Goal of the exercise:
Return the records that follow, matching each one exactly.
****
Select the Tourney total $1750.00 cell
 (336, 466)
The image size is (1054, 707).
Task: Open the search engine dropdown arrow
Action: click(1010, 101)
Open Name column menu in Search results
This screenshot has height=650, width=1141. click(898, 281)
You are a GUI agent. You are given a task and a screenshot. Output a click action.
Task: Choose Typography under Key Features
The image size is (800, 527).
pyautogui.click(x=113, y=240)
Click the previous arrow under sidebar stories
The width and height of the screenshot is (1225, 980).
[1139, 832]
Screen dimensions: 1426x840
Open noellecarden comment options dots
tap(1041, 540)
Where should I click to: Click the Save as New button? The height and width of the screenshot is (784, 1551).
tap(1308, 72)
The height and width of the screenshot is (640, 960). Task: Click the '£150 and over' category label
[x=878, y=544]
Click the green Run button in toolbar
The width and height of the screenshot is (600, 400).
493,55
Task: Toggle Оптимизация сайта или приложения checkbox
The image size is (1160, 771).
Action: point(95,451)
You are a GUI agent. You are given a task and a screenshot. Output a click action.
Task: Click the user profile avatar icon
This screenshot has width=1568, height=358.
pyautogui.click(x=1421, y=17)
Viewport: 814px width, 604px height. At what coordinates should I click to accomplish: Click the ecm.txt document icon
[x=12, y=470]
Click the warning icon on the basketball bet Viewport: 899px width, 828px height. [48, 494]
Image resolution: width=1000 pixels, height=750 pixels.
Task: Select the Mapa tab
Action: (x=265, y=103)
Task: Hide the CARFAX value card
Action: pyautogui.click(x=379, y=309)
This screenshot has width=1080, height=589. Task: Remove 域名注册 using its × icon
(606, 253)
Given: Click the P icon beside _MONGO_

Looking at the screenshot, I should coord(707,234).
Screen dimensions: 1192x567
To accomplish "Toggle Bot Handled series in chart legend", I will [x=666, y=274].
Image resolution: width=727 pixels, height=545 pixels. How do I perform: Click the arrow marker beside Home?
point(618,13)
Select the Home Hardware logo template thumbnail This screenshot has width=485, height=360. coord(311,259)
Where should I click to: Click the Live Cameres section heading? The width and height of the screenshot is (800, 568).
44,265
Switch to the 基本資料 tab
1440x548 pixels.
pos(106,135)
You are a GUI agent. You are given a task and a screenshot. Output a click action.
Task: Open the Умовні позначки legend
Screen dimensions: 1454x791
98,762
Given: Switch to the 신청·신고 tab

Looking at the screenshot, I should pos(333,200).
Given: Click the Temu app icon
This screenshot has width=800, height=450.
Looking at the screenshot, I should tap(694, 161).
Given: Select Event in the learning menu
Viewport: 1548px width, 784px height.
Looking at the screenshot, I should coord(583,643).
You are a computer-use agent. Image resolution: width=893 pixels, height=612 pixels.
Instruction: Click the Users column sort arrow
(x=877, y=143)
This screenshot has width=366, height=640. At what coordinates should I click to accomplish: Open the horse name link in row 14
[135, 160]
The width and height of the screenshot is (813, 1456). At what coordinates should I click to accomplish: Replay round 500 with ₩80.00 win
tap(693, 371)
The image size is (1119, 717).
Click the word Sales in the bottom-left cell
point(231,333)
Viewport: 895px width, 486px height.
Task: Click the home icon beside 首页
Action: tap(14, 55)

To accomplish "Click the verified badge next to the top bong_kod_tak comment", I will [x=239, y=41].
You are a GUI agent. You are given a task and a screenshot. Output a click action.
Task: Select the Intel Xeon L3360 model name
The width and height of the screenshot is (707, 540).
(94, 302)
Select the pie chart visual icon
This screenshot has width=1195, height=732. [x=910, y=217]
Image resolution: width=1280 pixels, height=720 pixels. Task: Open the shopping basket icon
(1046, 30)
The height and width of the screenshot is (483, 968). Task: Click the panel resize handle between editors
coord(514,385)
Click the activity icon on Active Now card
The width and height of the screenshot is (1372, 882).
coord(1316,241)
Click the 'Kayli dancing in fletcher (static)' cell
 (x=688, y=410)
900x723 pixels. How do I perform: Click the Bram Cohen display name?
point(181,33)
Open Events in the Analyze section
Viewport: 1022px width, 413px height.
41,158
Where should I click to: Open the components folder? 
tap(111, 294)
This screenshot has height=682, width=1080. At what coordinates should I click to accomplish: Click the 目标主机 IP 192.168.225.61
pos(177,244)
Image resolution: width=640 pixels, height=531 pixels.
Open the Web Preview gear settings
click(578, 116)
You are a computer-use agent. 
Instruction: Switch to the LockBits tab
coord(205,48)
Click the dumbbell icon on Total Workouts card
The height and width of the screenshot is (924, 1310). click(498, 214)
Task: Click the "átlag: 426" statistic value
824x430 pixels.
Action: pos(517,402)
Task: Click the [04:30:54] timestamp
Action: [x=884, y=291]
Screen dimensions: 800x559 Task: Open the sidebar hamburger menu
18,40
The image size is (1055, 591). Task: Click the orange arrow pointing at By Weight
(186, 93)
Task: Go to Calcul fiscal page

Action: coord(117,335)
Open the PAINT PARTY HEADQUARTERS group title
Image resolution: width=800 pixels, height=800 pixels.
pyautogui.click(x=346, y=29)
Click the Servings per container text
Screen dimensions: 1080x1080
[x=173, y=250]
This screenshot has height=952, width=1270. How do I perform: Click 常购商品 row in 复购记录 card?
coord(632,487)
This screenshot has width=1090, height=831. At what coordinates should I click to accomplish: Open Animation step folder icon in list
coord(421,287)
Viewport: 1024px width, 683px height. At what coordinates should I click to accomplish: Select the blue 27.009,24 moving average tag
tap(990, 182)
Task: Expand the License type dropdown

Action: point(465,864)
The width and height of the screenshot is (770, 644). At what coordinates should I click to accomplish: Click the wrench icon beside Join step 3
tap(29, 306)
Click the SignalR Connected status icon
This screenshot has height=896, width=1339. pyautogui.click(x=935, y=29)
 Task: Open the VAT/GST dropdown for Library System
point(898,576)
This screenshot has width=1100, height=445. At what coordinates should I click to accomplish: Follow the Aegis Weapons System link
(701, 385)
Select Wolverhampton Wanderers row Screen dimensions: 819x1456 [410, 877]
****
Response to the exercise:
Select the Tourney total $1750.00 cell
 (336, 466)
The image size is (1054, 707).
Task: Open the search engine dropdown arrow
Action: click(1010, 101)
Open Name column menu in Search results
This screenshot has height=650, width=1141. click(898, 281)
You are a GUI agent. You are given a task and a screenshot. Output a click action.
Task: Choose Typography under Key Features
The image size is (800, 527).
pyautogui.click(x=113, y=240)
Click the previous arrow under sidebar stories
The width and height of the screenshot is (1225, 980).
[1139, 832]
Screen dimensions: 1426x840
Open noellecarden comment options dots
tap(1041, 540)
Where should I click to: Click the Save as New button? The height and width of the screenshot is (784, 1551).
tap(1308, 72)
The height and width of the screenshot is (640, 960). Task: Click the '£150 and over' category label
[x=878, y=544]
Click the green Run button in toolbar
The width and height of the screenshot is (600, 400).
493,55
Task: Toggle Оптимизация сайта или приложения checkbox
The image size is (1160, 771).
Action: point(95,451)
You are a GUI agent. You are given a task and a screenshot. Output a click action.
Task: Click the user profile avatar icon
This screenshot has width=1568, height=358.
pyautogui.click(x=1421, y=17)
Viewport: 814px width, 604px height. At what coordinates should I click to accomplish: Click the ecm.txt document icon
[x=12, y=470]
Click the warning icon on the basketball bet Viewport: 899px width, 828px height. [48, 494]
Image resolution: width=1000 pixels, height=750 pixels.
Task: Select the Mapa tab
Action: (x=265, y=103)
Task: Hide the CARFAX value card
Action: pyautogui.click(x=379, y=309)
This screenshot has width=1080, height=589. Task: Remove 域名注册 using its × icon
(606, 253)
Given: Click the P icon beside _MONGO_

Looking at the screenshot, I should coord(707,234).
Screen dimensions: 1192x567
To accomplish "Toggle Bot Handled series in chart legend", I will [x=666, y=274].
Image resolution: width=727 pixels, height=545 pixels. How do I perform: Click the arrow marker beside Home?
point(618,13)
Select the Home Hardware logo template thumbnail This screenshot has width=485, height=360. coord(311,259)
Where should I click to: Click the Live Cameres section heading? The width and height of the screenshot is (800, 568).
44,265
Switch to the 基本資料 tab
1440x548 pixels.
pos(106,135)
You are a GUI agent. You are given a task and a screenshot. Output a click action.
Task: Open the Умовні позначки legend
Screen dimensions: 1454x791
98,762
Given: Switch to the 신청·신고 tab

Looking at the screenshot, I should pos(333,200).
Given: Click the Temu app icon
This screenshot has width=800, height=450.
Looking at the screenshot, I should tap(694, 161).
Given: Select Event in the learning menu
Viewport: 1548px width, 784px height.
Looking at the screenshot, I should coord(583,643).
You are a computer-use agent. Image resolution: width=893 pixels, height=612 pixels.
Instruction: Click the Users column sort arrow
(x=877, y=143)
This screenshot has width=366, height=640. At what coordinates should I click to accomplish: Open the horse name link in row 14
[135, 160]
The width and height of the screenshot is (813, 1456). At what coordinates should I click to accomplish: Replay round 500 with ₩80.00 win
tap(693, 371)
The image size is (1119, 717).
Click the word Sales in the bottom-left cell
point(231,333)
Viewport: 895px width, 486px height.
Task: Click the home icon beside 首页
Action: tap(14, 55)

To accomplish "Click the verified badge next to the top bong_kod_tak comment", I will [x=239, y=41].
You are a GUI agent. You are given a task and a screenshot. Output a click action.
Task: Select the Intel Xeon L3360 model name
The width and height of the screenshot is (707, 540).
(94, 302)
Select the pie chart visual icon
This screenshot has width=1195, height=732. [x=910, y=217]
Image resolution: width=1280 pixels, height=720 pixels. Task: Open the shopping basket icon
(1046, 30)
The height and width of the screenshot is (483, 968). Task: Click the panel resize handle between editors
coord(514,385)
Click the activity icon on Active Now card
The width and height of the screenshot is (1372, 882).
coord(1316,241)
Click the 'Kayli dancing in fletcher (static)' cell
 (x=688, y=410)
900x723 pixels. How do I perform: Click the Bram Cohen display name?
point(181,33)
Open Events in the Analyze section
Viewport: 1022px width, 413px height.
41,158
Where should I click to: Open the components folder? 
tap(111, 294)
This screenshot has height=682, width=1080. At what coordinates should I click to accomplish: Click the 目标主机 IP 192.168.225.61
pos(177,244)
Image resolution: width=640 pixels, height=531 pixels.
Open the Web Preview gear settings
click(578, 116)
You are a computer-use agent. 
Instruction: Switch to the LockBits tab
coord(205,48)
Click the dumbbell icon on Total Workouts card
The height and width of the screenshot is (924, 1310). click(498, 214)
Task: Click the "átlag: 426" statistic value
824x430 pixels.
Action: pos(517,402)
Task: Click the [04:30:54] timestamp
Action: [x=884, y=291]
Screen dimensions: 800x559 Task: Open the sidebar hamburger menu
18,40
The image size is (1055, 591). Task: Click the orange arrow pointing at By Weight
(186, 93)
Task: Go to Calcul fiscal page

Action: coord(117,335)
Open the PAINT PARTY HEADQUARTERS group title
Image resolution: width=800 pixels, height=800 pixels.
pyautogui.click(x=346, y=29)
Click the Servings per container text
Screen dimensions: 1080x1080
[x=173, y=250]
This screenshot has height=952, width=1270. How do I perform: Click 常购商品 row in 复购记录 card?
coord(632,487)
This screenshot has width=1090, height=831. At what coordinates should I click to accomplish: Open Animation step folder icon in list
coord(421,287)
Viewport: 1024px width, 683px height. At what coordinates should I click to accomplish: Select the blue 27.009,24 moving average tag
tap(990, 182)
Task: Expand the License type dropdown

Action: point(465,864)
The width and height of the screenshot is (770, 644). At what coordinates should I click to accomplish: Click the wrench icon beside Join step 3
tap(29, 306)
Click the SignalR Connected status icon
This screenshot has height=896, width=1339. pyautogui.click(x=935, y=29)
 Task: Open the VAT/GST dropdown for Library System
point(898,576)
This screenshot has width=1100, height=445. At what coordinates should I click to accomplish: Follow the Aegis Weapons System link
(701, 385)
Select Wolverhampton Wanderers row Screen dimensions: 819x1456 [410, 877]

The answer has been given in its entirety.